**Brief**
Each line of the listing below, from the very first to the one that contains "The width and", is to be retyped exactly as it stands.
(Entries supplied Opens)
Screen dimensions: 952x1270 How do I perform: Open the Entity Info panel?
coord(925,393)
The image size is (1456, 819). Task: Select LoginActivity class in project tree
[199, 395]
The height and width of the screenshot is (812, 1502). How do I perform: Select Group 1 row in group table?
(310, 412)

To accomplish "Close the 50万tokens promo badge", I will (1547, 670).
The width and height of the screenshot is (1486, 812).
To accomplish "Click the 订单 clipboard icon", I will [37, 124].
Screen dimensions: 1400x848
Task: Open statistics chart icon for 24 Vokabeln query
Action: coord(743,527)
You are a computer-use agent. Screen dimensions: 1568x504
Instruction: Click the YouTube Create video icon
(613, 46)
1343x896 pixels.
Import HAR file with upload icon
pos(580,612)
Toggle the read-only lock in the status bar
(Entries supplied Closes)
**Problem solution**
Screen dimensions: 952x1270 How do I perform: Open the Entity Info panel?
coord(925,393)
The image size is (1456, 819). Task: Select LoginActivity class in project tree
[199, 395]
The height and width of the screenshot is (812, 1502). How do I perform: Select Group 1 row in group table?
(310, 412)

To accomplish "Close the 50万tokens promo badge", I will (1547, 670).
The width and height of the screenshot is (1486, 812).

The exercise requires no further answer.